Crime, Law and Justice

Judge rejects Minnesota abuse victims' suit against Vatican

Stephen Hoffman, 21, left, and his brothers Ben and Luke.
Stephen Hoffman (left) and his brothers Ben (center) and Luke are plaintiffs in a lawsuit filed against the Holy See on May 14, 2019, by St. Paul attorney Jeff Anderson. A judge this week ruled the Vatican is exempted from U.S. lawsuits.
Matt Sepic | MPR News 2019

A judge in St. Paul this week rejected a lawsuit that four clergy abuse victims from Minnesota filed against the Vatican.
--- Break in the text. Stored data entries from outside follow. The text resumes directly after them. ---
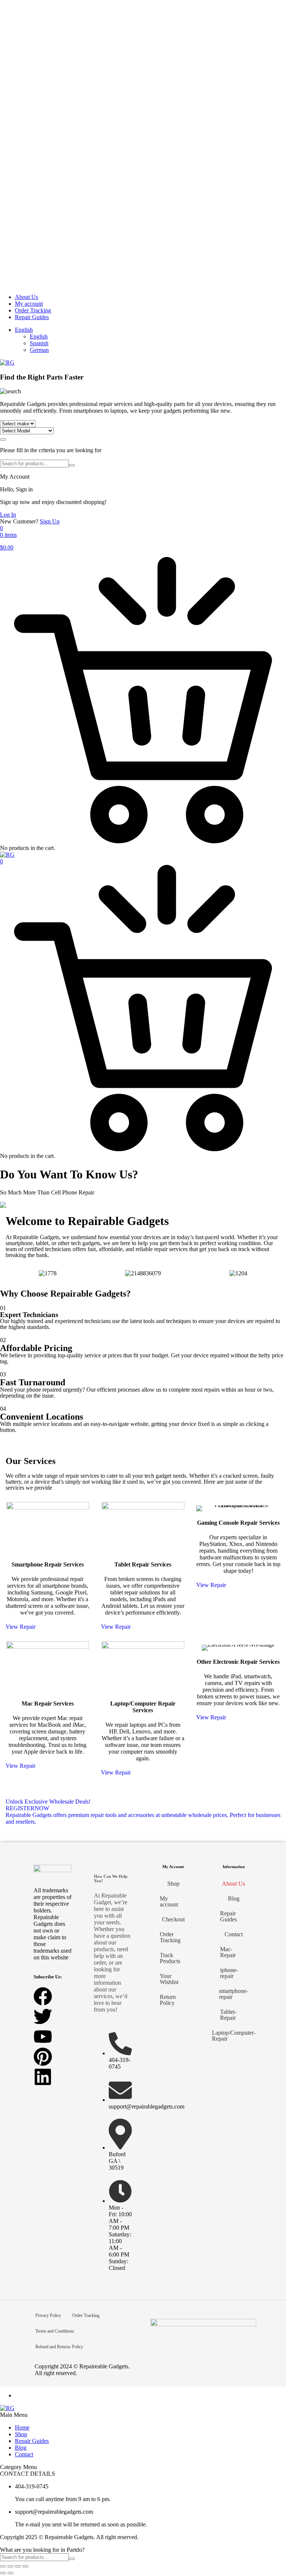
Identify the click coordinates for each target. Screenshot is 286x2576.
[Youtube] (43, 2036)
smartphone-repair (233, 1994)
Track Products (170, 1958)
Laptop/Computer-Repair (233, 2035)
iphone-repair (229, 1973)
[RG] (7, 362)
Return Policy (168, 2000)
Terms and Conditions (54, 2331)
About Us (26, 297)
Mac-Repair (228, 1952)
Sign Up (50, 521)
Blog (233, 1898)
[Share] (18, 2566)
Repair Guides (32, 317)
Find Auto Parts (3, 439)
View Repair (20, 1627)
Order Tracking (33, 310)
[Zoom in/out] (3, 2566)
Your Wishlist (169, 1979)
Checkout (173, 1919)
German (39, 350)
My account (29, 303)
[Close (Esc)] (25, 2566)
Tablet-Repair (228, 2015)
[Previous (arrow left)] (3, 2573)
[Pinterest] (43, 2056)
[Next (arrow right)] (10, 2573)
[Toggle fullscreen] (10, 2566)
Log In (8, 514)
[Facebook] (43, 1996)
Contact (234, 1934)
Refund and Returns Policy (59, 2346)
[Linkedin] (43, 2077)
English (24, 330)
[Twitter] (43, 2016)
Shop (173, 1883)
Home (22, 2427)
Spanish (39, 343)
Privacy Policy (48, 2315)
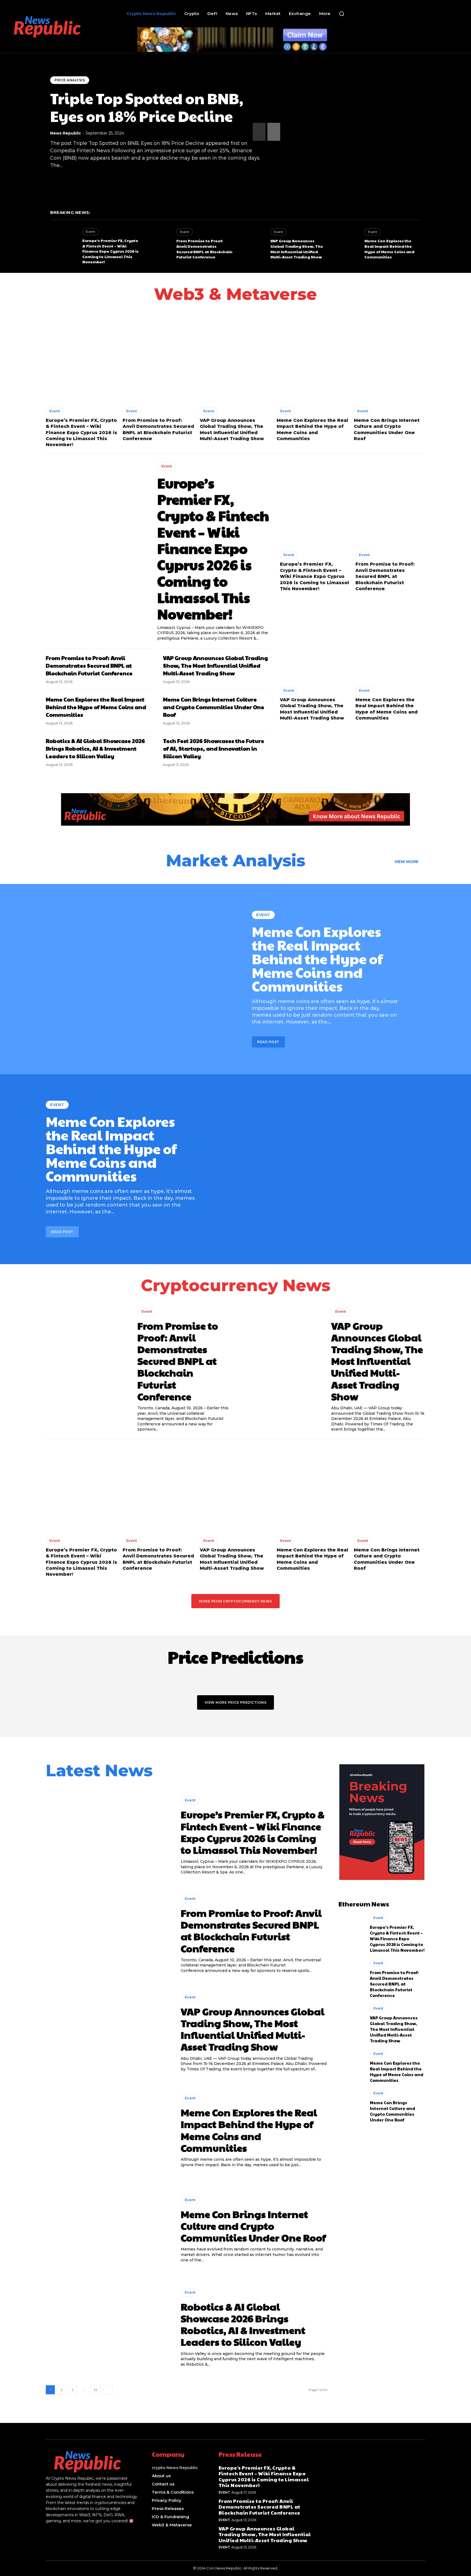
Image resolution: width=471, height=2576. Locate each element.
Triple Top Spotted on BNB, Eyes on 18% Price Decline (146, 107)
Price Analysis (70, 80)
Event (90, 231)
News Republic (65, 132)
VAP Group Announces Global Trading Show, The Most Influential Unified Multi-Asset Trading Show (296, 248)
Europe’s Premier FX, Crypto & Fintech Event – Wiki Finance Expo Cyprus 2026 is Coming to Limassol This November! (110, 251)
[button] (341, 13)
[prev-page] (259, 132)
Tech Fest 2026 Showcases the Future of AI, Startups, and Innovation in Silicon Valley (213, 748)
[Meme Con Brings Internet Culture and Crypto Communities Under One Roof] (389, 359)
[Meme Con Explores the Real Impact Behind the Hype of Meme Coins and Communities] (345, 244)
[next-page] (273, 132)
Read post (268, 1042)
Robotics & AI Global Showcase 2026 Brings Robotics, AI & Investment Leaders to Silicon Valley (95, 748)
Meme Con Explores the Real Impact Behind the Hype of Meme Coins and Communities (389, 248)
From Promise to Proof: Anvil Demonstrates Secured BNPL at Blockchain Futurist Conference (204, 248)
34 (96, 2390)
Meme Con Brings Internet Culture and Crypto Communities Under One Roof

Brothers Stephen, Ben and Luke Hoffman sued the Holy See in 2019 over sexual abuse by former St. Paul priest Curtis Wehmeyer that had started around a decade prior when they were children. A fourth plaintiff, James Keenan, alleged that Thomas Adamson, then a priest at an Apple Valley, Minn., parish, abused him in 1981.

St. Paul attorney Jeff Anderson, who has represented clergy abuse victims for decades, attempted to draw a direct line of authority from the priests, through Minnesota bishops, up to Vatican officials.

But U.S. District Judge Eric Tostrud ruled that the Vatican is exempt from U.S. lawsuits under the Foreign Sovereign Immunities Act, and the law’s limited exceptions do not apply in this case. Anderson sued the Holy See previously without success.

The Vatican removed Wehmeyer from the priesthood in 2015 after he went to prison for abusing children and possessing child abuse images. Adamson was suspended from ministry in 1984 and died in 2019.